Immigrant organizations will hold a vigil today across from the soon-to-be closed Varick Street Detention Center in Manhattan, to demand that immigration authorities use electronic anklets on the detainees, rather than transfer them to other centers. The imminent closing of the Varick Street Detention Facility was announced in January, and the transfer of at least 230 of its approximately 300 detainees to the prison in Kearny, Hudson County, New Jersey, began last week. The latter correction facility has a contract with the Department of Immigration and Customs Enforcement (ICE) at a cost of $111 per prisoner per day.

Brian Hale, a spokesman for ICE, said that the Department hopes to complete the transfer of most of the detainees to other facilities by the target date, which is tomorrow, Friday.

A source at the Hudson County prison, who spoke on condition of anonymity, assured us that prisoners with serious medical conditions had not been accepted. Calls to that institution were not returned.

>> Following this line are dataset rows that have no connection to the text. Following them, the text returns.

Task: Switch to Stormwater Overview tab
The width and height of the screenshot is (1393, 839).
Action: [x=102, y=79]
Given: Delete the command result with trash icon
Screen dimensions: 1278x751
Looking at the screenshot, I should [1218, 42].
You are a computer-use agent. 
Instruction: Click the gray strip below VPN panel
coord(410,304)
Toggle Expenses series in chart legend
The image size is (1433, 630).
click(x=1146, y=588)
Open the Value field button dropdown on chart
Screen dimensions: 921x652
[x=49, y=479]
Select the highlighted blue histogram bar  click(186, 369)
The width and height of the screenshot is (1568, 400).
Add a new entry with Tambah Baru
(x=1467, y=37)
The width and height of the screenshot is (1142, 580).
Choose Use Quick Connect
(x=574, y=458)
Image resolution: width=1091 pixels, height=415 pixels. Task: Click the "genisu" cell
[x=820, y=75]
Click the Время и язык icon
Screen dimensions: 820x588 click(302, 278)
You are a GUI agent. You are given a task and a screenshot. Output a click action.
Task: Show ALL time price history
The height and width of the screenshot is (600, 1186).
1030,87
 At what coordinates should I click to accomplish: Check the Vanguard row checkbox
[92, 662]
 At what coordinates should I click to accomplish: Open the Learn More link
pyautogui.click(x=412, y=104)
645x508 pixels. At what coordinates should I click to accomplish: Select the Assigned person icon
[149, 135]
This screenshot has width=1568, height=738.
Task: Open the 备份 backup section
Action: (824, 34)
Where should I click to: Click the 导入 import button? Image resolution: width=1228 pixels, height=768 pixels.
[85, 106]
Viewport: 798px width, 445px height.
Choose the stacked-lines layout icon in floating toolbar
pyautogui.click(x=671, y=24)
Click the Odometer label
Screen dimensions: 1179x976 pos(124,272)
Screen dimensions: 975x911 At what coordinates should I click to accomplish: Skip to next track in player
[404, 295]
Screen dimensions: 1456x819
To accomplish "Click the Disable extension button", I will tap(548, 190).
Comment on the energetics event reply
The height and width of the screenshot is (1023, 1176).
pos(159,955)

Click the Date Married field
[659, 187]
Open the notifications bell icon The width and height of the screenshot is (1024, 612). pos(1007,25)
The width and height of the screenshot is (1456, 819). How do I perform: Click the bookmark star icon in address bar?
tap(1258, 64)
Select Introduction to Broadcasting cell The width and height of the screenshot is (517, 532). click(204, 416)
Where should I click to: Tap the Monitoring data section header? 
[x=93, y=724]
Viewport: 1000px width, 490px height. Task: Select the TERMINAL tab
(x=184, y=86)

"The solution is not transferring them, but giving them the alternative of letting them out of jail wearing an electronic anklet," said Juan Carlos Ruiz, director of the organization Youth Ministries for Peace and Justice. "It's much cheaper, because the anklet costs ICE only about $14 per person, compared with the more than $100 they have to pay the prison."

Amy Gottlieb, director of the Newark chapter of the American Friends Service Committee (AFSC), said that each case should be treated individually.

"If a person needs medical care, the best thing would be if that person were not locked up; these are civil detentions, they're not serving criminal sentences. The detention system ought to be reformed," she said.

Gottlieb indicated that she worries that "not all of the Varick Street detainees will be taken to New Jersey, and so their families and they themselves will be placed at a disadvantage by isolating them from their communities and their legal recourses." In past cases, New York immigration detainees have been transferred to centers as far away as Louisiana.

For years, one of the widespread complaints by detainees in immigration detention centers has been the precarious provision of medical services. Moisés Mory, who was detained in 2004 and let out with an electronic anklet at the beginning of last year, after having been held in several immigration prisons around the country, said, "The medical attention is lacking, and dental services don't even exist."

The Manhattan detention center, located at the intersection of Varick and Houston Streets, will be maintained as a place to hold immigration detainees temporarily while they await transfer to other facilities.

Today, at a press conference in front of the Varick Street detention center, members organizations announce a national campaign, "Dignity, Not Detention: Preserving Human Rights and Restoring Justice," to do away with detentions.